June 03, 2014

Toilet Day

By Brittany Tedesco

Thanks to the UN, annual World Toilet Day falls on my birthday. Thanks UN!

No seriously, thank you.

Since toilets and I share the same important day, I now know that apparently more people in the world have a cell phone than a toilet. I believe the statistic is that approximately 2.5 billion (out of the world’s 7 billion) people don’t have toilets.

Now, that might be a staggering statistic (or it might not be, actually) to the average American who grew up using an American toilet.

But hear ye, hear ye: not everyone prefers a porcelain throne. Some prefer a hole in the ground. In fact, according to one of my health-conscious friends, a squat-position is actually better on the bod for that type of “activity.”

Paul, our assistant China Director, just returned from an extensive journey throughout China, including Tibet, to visit with indigenous ministries we currently help and to evaluate new ministries.

“Your reports are always so…personal,” said Christian Aid Mission President, Cynthia Finley, in a recent staff meeting after Paul went into great detail about the “facilitation stations” he encountered while traveling.

Eastern toilet

In short, bathrooms in China = holes in the ground. And in case you might wonder if that’s just because of a money issue, it’s not.

After spending days inside of a yurt in Inner Mongolia with eight other people, Paul treated himself to a night in a relatively nice hotel when he arrived in a large city. He was surprised to find that the facilities in the nice hotel amounted to holes in the floor, but learned that it was no extra charge for a room with an “American” toilet. Because, well, not everyone prefers an American toilet.

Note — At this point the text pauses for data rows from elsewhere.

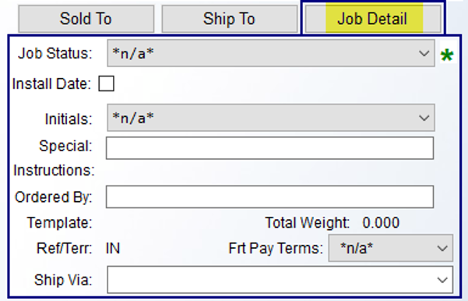Click the Ref/Terr value IN
468x301 pixels.
(113, 249)
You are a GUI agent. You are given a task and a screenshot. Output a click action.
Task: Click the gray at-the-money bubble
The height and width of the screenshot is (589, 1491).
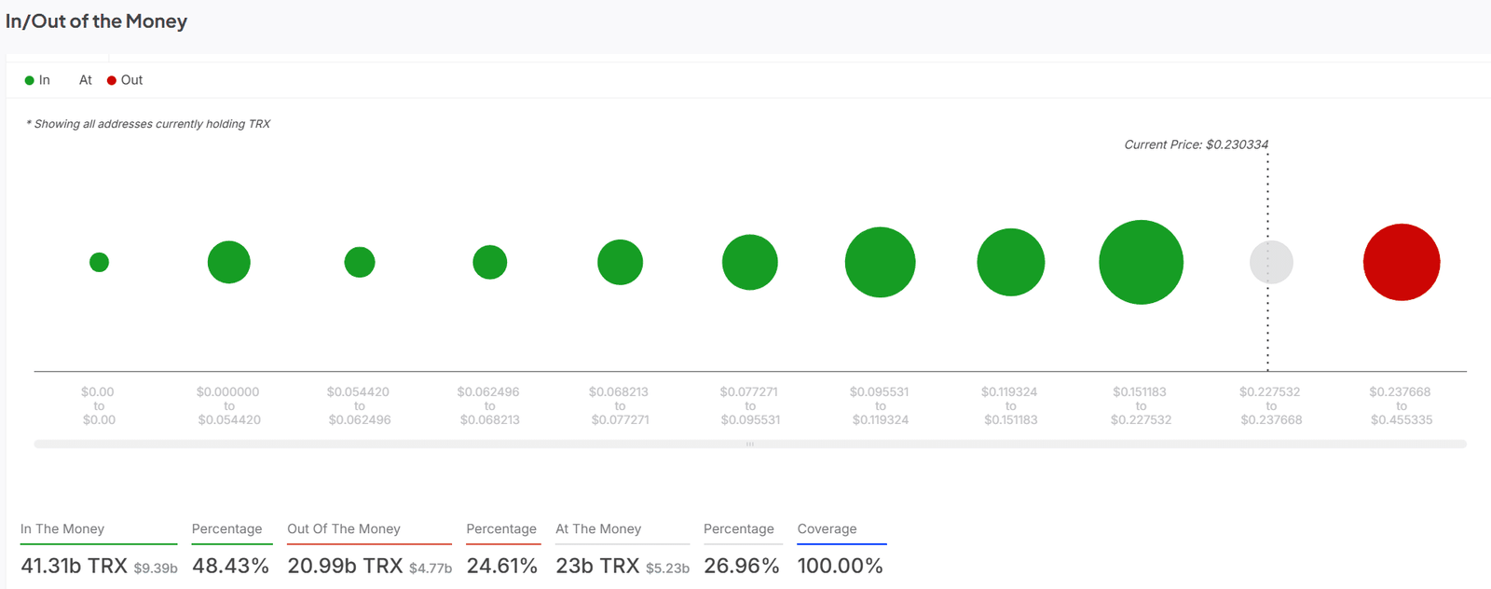[x=1271, y=262]
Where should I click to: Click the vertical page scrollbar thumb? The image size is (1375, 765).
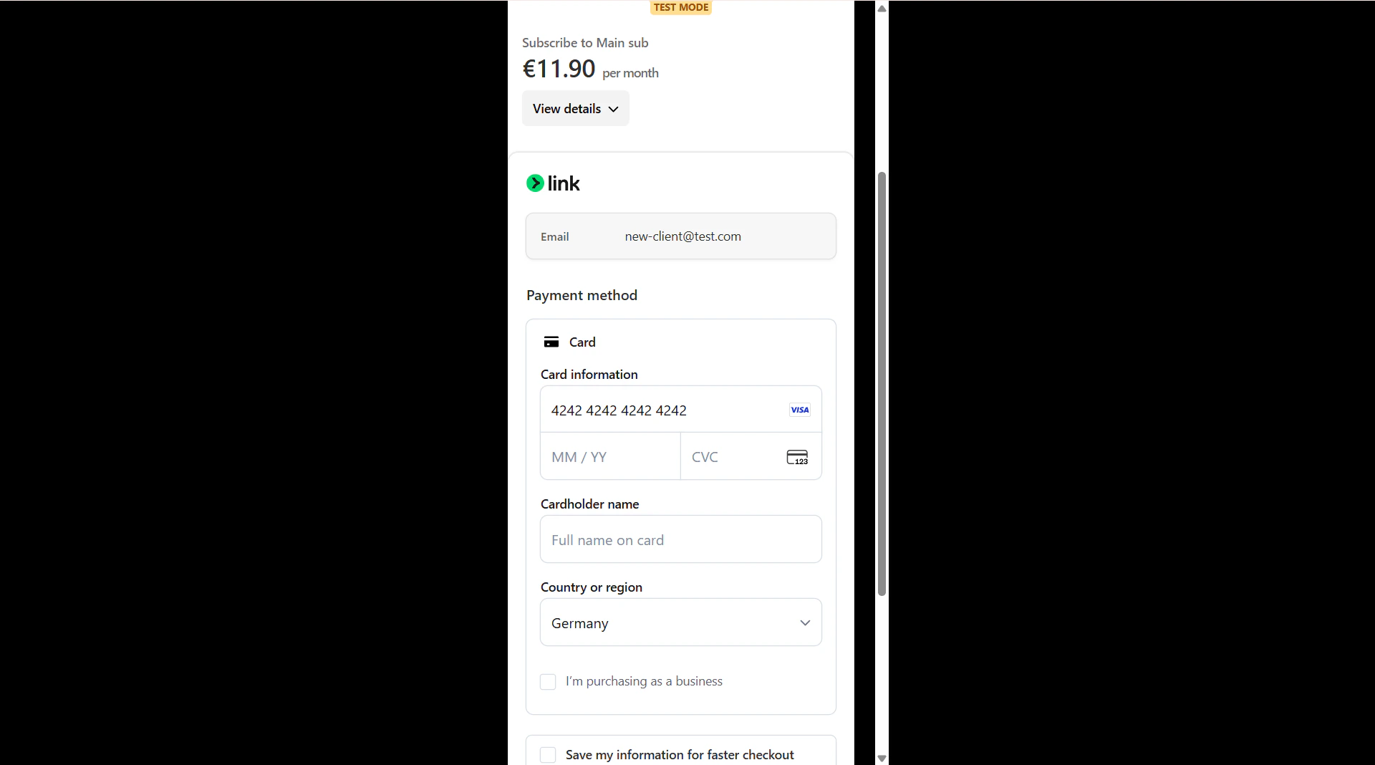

On a previous trip to China, Paul visited Christian Aid Mission-assisted Handan Bible School. He reported that here, not only are the men’s and women’s facilities a row of holes in the concrete floor, but there are no stalls separating them. No privacy. Rustic, even for Chinese standards.

I think Paul included this detail in his report to give us a clear idea of the kind of simple lives these Bible school students willingly lead for the sake of the gospel.

They have few worldly possessions. Their scant diet consists of rice and vegetables from the small farm they tend. Once a week, for a treat, each student receives a hard-boiled egg.

They know they’ll likely live in poverty once they graduate. David, a teacher at the school with a wife and child, makes only $200 a month.

Of the teachers, one student said, “Although their salaries are meager and their meals are simple, they are drawn by the love of the Lord. Others who do not hold to the Truth slander them, but they endure patiently.”

Christian Aid-supporter and author, Rachel Reed, met students at a Bible school in Beijing who, despite being threatened with prison by local police, travel for hours to attend the school. They cram into tiny rooms and sleep on the floor. “This is the mark of the Chinese Christian: an incredible desire to know God’s Word,” she writes.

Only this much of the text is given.